**ASSIGNMENT:**
The line with "You are a GUI" through the last line of the entries: give these again exactly, and only these, without any pictures.

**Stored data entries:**
Content starts

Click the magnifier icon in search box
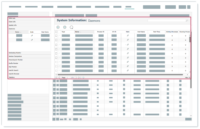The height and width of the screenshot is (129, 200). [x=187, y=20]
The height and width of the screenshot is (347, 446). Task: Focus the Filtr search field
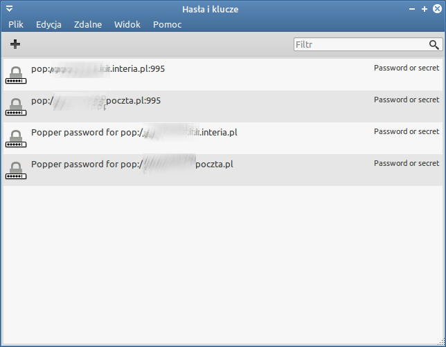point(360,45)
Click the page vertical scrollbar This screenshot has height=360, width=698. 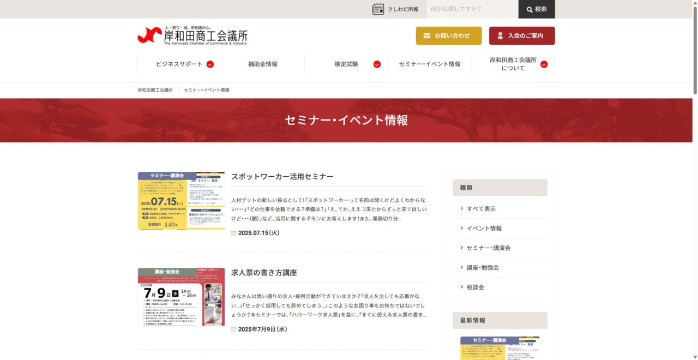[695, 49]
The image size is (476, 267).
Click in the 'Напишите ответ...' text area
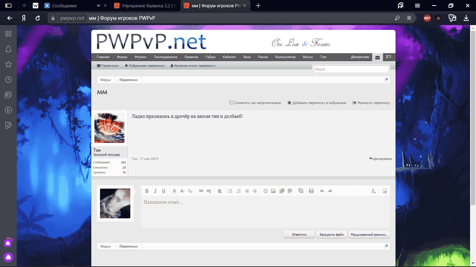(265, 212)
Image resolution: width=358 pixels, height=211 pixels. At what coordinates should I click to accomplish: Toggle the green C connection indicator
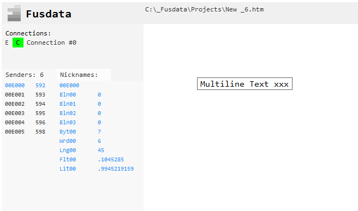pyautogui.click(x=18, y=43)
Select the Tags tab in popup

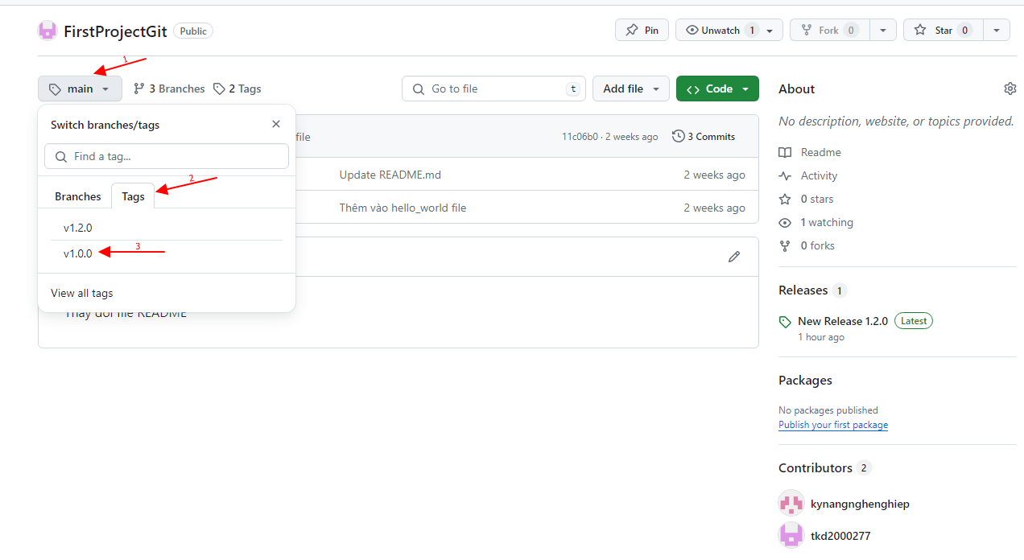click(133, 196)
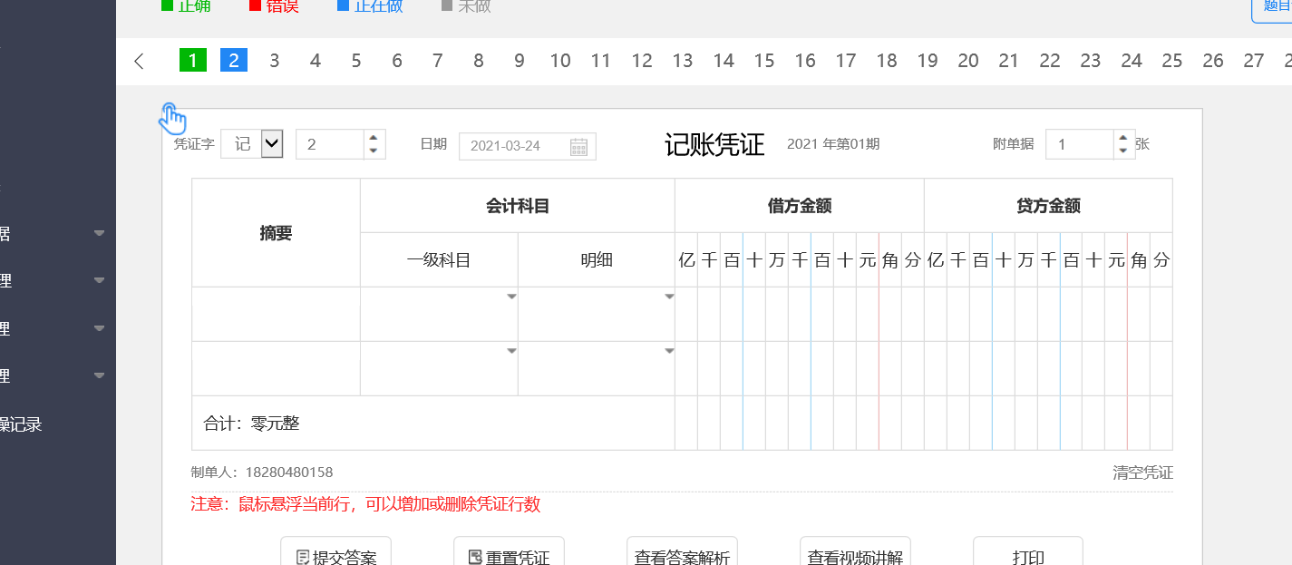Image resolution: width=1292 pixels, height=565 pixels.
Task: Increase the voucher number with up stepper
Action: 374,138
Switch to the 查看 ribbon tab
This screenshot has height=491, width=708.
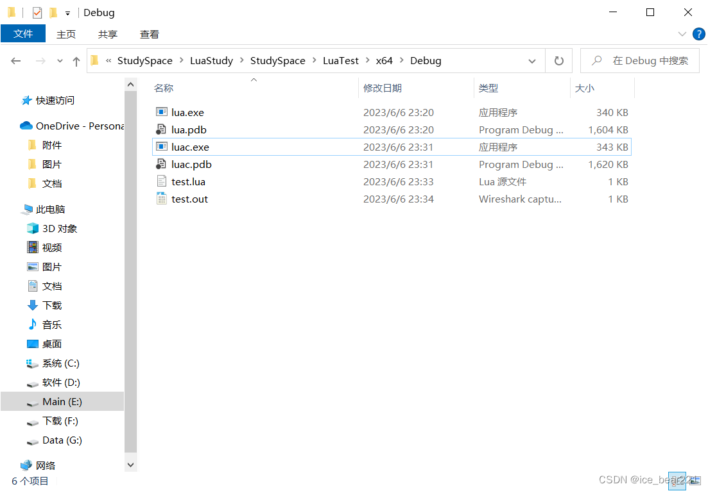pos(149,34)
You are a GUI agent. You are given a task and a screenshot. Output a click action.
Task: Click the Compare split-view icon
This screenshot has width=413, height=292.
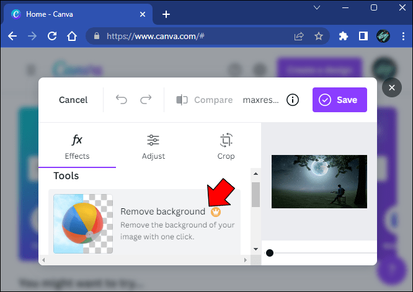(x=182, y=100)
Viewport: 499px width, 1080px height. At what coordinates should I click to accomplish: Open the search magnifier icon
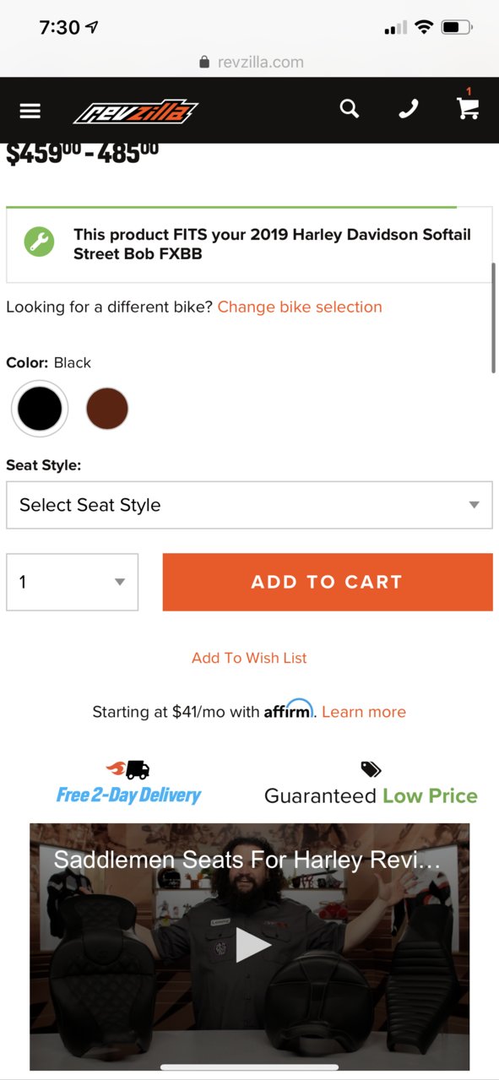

Content ends

**OUTPUT BELOW:**
You are a GUI agent. You are given a task and a screenshot. Output a click action.
Task: Click the Compare split-view icon
This screenshot has width=413, height=292.
(x=182, y=100)
Viewport: 499px width, 1080px height. At what coordinates should I click to accomplish: Open the search magnifier icon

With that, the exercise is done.